Collected data entries:
________
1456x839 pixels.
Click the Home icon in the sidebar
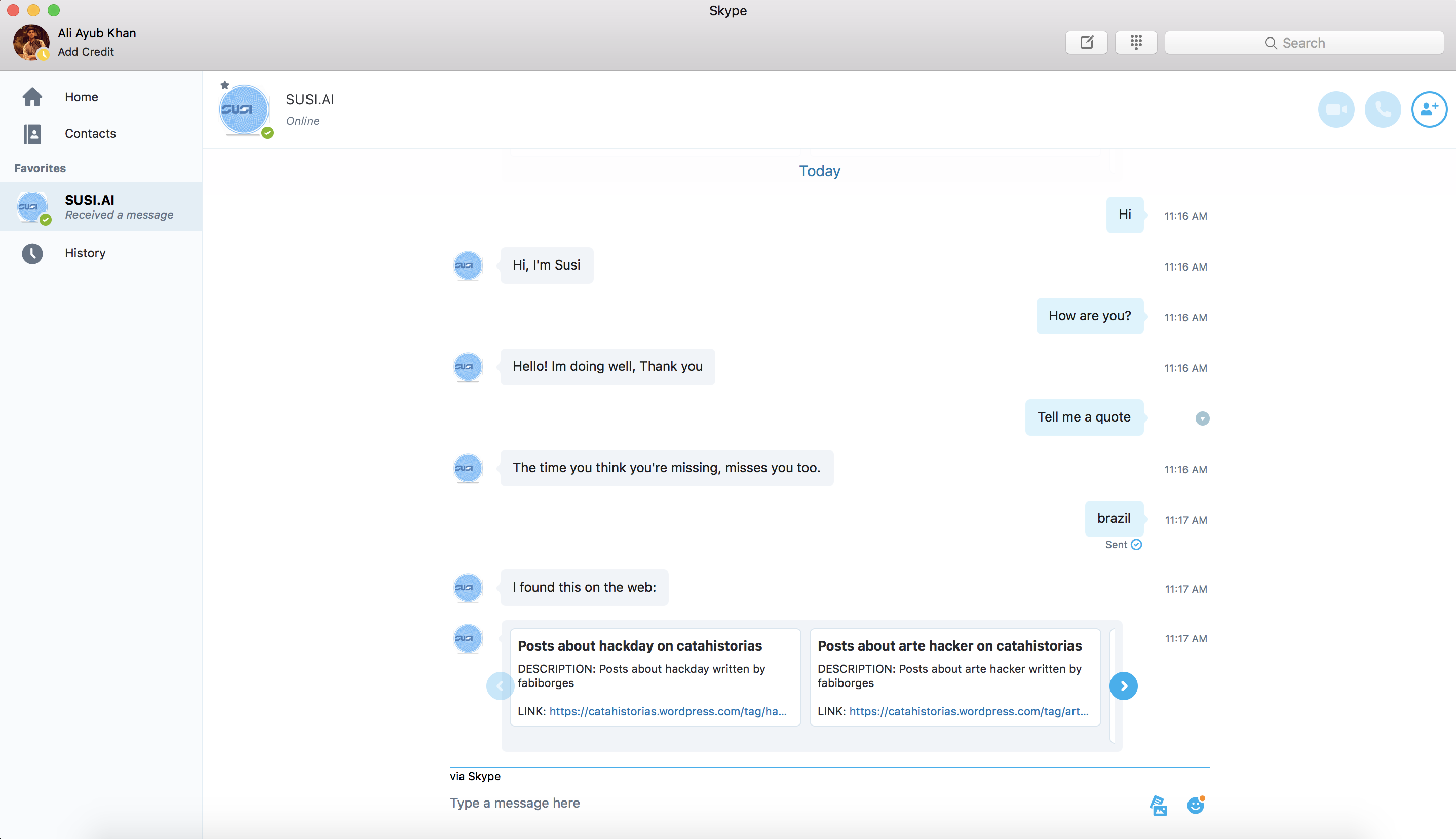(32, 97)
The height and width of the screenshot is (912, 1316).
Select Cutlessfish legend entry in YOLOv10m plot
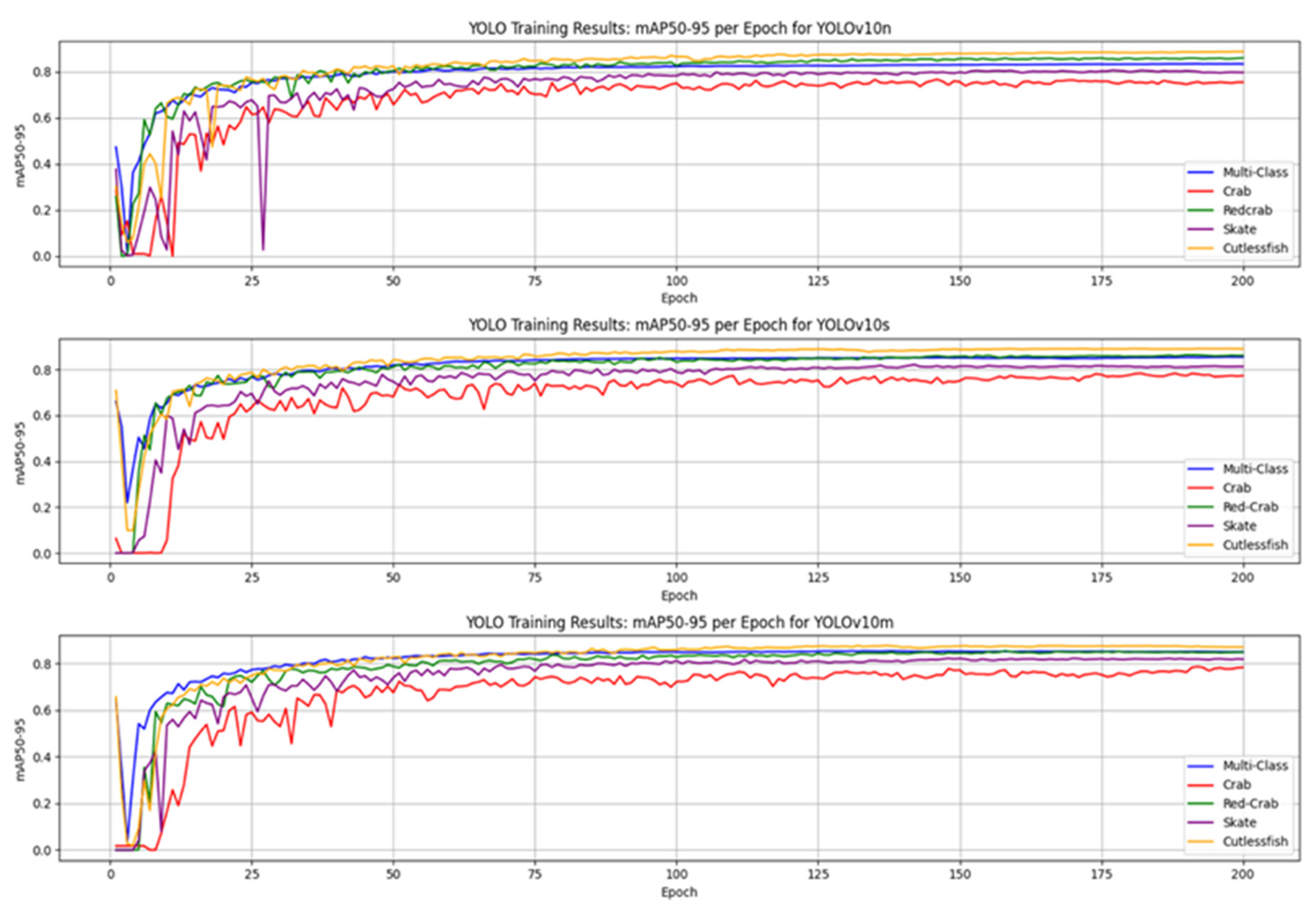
________
> _WORK ITEM_
Within the entries above, the lines from the one with "The height and" through the final line are to be printed exactly, with the pictures removed.

> _TASK SOLUTION_
The height and width of the screenshot is (912, 1316).
Select Cutlessfish legend entry in YOLOv10m plot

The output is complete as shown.